Встав, он надел теплое зимнее пальто, в котором вдруг показался маленьким и съежившимся от тревог.
— У меня совещание, — прояснил он. — Мне бы хотелось, чтобы вы присутствовали и, если к вам обратятся, высказали свое мнение.
— Вы быстро это организовали, — сказал я, когда мы входили в Уайтхолл: Уилкинсон, укутанный так, словно собирался ехать на Северный полюс, я — далеко не столь хорошо и от того больше мерзнущий.
— Вы понятия не имеете, какой учинили переполох, мой милый мальчик. В субботу я обедал с управляющим Английским банком и дал ему прочесть ваше письмо. Он едва не подавился. С тех пор чиновники мечутся как безголовые курицы. Ривлстока почти насильно вытащили из кровати; лорду-канцлеру пришлось прервать воскресную охоту; премьер-министр дуется и начинает принимать грозный вид. Выражаясь попроще, лорд Солсбери считает себя корифеем внешней политики и ни на минуту не задумывался, что такая мелочь, как деньги, может иметь какое-то для нее значение. Он умудряется быть встревоженным и возмущенным одновременно, и покатятся головы, если проблема не будет улажена быстро. Разве только, конечно, его покатится первой.

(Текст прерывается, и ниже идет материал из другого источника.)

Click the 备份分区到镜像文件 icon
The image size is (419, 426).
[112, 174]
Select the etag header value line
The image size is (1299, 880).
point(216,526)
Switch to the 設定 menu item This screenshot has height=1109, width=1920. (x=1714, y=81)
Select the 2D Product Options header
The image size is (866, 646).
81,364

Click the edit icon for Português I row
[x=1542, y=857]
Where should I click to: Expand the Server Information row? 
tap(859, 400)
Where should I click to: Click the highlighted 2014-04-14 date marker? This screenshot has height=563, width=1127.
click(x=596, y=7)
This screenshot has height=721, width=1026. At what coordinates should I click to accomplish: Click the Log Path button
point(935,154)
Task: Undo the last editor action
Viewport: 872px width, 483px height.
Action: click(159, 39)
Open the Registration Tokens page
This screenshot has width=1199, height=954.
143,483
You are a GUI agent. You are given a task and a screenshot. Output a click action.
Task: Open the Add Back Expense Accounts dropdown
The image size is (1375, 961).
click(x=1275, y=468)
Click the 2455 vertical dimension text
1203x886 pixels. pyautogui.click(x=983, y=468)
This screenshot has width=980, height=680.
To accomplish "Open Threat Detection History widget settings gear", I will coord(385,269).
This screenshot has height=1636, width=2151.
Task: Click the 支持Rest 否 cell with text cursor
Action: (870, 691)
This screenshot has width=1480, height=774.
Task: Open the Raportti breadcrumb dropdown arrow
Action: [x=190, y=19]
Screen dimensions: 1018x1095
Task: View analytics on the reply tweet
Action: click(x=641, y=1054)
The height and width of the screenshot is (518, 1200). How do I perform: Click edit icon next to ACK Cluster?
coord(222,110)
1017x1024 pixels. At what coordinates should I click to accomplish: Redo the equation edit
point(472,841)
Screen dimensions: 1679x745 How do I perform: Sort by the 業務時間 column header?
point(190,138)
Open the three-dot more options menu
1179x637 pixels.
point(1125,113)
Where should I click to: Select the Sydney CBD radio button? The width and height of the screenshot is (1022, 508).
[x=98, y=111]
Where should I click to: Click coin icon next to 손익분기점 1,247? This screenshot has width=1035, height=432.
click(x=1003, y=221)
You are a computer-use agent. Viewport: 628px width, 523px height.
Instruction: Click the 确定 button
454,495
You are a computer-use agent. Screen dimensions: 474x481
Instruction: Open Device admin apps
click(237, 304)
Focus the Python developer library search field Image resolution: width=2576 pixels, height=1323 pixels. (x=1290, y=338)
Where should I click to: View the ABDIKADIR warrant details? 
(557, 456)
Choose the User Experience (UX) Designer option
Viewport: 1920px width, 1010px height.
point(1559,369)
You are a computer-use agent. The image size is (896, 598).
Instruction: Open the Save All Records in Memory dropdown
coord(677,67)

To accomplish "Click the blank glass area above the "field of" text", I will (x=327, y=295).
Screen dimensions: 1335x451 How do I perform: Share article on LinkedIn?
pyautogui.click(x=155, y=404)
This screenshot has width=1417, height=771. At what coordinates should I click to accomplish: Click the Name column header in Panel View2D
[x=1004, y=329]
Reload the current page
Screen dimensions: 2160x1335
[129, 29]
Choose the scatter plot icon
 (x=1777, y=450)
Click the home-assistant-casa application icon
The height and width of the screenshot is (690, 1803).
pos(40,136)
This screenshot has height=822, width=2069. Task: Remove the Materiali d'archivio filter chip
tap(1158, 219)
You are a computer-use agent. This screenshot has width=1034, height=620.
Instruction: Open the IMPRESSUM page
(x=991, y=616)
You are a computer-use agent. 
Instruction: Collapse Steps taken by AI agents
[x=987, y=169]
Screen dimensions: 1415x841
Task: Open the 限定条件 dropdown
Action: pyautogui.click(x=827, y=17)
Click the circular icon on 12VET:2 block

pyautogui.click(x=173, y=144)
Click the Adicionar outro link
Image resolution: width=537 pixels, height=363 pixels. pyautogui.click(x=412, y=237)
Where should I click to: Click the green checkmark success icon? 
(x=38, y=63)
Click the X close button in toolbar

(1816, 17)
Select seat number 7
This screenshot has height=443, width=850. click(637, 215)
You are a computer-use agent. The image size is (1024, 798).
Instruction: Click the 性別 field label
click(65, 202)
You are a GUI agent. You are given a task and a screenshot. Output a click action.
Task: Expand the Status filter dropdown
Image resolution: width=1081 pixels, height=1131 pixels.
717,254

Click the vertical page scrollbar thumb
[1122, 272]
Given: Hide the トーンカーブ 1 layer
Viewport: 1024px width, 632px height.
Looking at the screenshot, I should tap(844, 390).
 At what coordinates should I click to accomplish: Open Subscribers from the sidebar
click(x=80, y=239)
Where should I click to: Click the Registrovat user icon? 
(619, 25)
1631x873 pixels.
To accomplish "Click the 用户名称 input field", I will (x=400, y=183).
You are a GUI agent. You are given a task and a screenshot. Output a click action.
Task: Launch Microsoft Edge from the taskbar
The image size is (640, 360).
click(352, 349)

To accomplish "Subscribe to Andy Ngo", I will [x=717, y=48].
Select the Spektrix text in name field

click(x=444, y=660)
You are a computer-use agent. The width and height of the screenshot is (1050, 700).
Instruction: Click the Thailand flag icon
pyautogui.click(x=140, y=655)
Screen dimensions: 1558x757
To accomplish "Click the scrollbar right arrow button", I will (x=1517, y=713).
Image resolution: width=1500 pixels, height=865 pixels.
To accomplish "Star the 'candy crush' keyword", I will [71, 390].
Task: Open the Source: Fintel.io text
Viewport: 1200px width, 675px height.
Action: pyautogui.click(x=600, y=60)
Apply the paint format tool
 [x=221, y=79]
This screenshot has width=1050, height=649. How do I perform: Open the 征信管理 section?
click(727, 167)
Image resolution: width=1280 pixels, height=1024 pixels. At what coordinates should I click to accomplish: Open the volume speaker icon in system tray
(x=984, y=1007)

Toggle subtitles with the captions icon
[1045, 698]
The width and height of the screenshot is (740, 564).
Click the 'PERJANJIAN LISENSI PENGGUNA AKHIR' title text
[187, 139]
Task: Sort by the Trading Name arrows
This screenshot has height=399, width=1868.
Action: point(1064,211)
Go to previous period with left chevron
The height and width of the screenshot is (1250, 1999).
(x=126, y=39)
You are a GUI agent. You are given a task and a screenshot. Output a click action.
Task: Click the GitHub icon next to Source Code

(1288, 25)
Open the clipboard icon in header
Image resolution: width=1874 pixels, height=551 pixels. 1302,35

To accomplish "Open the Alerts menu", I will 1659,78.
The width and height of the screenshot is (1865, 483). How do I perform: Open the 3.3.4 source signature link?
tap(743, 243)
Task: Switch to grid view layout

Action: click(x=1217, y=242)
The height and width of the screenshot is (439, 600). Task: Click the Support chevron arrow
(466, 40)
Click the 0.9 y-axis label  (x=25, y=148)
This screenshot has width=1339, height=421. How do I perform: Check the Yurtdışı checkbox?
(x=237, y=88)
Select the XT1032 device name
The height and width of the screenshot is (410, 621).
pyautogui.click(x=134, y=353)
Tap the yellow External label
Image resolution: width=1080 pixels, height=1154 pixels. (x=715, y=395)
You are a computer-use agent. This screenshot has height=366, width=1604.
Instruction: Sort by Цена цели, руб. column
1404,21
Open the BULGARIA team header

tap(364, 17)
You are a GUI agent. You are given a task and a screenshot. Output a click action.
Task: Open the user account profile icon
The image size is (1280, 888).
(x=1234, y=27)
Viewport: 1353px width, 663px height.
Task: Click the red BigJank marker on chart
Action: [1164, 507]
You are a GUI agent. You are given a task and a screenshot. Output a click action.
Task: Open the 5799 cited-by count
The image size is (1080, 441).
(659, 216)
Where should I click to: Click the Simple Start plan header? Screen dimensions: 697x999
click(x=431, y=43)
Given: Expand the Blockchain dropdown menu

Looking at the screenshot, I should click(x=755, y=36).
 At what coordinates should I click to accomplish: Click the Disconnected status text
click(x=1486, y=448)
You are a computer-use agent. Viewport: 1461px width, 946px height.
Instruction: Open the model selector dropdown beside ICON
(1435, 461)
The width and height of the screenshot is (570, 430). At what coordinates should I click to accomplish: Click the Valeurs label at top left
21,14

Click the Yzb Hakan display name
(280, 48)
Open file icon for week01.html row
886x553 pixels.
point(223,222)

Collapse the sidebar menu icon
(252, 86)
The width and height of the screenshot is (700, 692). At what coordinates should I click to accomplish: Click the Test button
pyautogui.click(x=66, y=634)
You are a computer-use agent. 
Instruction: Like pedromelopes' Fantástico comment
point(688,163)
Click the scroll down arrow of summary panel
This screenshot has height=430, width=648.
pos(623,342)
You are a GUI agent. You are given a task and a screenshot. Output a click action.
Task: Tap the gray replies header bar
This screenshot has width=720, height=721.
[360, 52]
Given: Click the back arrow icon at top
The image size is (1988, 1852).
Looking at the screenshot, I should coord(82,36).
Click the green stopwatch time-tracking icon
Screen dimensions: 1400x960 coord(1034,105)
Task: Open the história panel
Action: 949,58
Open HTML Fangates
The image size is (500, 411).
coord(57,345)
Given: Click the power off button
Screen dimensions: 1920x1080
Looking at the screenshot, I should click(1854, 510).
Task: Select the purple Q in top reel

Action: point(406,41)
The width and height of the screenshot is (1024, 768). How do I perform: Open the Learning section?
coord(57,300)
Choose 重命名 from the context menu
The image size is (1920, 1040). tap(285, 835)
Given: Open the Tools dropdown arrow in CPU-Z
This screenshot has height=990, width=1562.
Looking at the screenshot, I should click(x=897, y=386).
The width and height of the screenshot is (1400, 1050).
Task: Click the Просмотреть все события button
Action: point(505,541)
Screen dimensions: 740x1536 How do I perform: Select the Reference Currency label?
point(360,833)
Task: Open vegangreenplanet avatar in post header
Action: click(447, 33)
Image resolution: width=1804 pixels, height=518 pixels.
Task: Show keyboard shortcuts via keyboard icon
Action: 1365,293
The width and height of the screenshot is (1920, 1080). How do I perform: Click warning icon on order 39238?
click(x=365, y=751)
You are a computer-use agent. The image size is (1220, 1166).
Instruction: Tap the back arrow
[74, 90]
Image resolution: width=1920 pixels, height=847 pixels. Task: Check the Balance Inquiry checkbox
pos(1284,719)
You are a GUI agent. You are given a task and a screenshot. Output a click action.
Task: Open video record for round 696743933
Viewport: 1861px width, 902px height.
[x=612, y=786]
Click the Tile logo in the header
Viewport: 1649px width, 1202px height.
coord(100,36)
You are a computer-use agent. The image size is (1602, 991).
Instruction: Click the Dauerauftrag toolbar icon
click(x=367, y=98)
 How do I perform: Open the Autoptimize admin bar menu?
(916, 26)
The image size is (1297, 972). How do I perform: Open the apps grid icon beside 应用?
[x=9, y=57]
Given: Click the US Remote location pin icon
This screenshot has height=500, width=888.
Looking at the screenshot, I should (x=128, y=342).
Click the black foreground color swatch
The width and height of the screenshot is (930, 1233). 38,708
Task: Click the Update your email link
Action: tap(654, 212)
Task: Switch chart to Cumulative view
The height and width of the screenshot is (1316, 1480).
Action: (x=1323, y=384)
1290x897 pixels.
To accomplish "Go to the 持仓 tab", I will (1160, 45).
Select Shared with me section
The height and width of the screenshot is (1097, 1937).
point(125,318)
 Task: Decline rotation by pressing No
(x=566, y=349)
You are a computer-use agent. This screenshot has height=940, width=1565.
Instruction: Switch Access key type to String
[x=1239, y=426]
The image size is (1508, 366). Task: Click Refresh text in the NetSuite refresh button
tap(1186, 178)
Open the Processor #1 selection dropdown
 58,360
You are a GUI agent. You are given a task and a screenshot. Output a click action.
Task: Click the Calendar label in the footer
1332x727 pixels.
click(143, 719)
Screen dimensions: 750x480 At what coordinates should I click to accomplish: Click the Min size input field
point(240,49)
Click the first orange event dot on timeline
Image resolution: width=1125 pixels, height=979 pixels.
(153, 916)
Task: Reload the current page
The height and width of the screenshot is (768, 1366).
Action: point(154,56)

Сердце у меня упало, когда до меня начала доходить серьезность того, что я затеял.
— Куда мы идем? — спросил я.
— Просто за угол.
«Просто за углом» находились Даунинг-стрит и дом лорда-канцлера. Было еще тихо, хотя девять уже пробило, и полицейский на посту, проведший здесь всю ночь, не обращал на нас ни малейшего внимания, пока мы неспешно прошли мимо дома премьер-министра и постучали в дверь с номером 11. Никто не отозвался, поэтому Уилкинсон повернул ручку и вошел.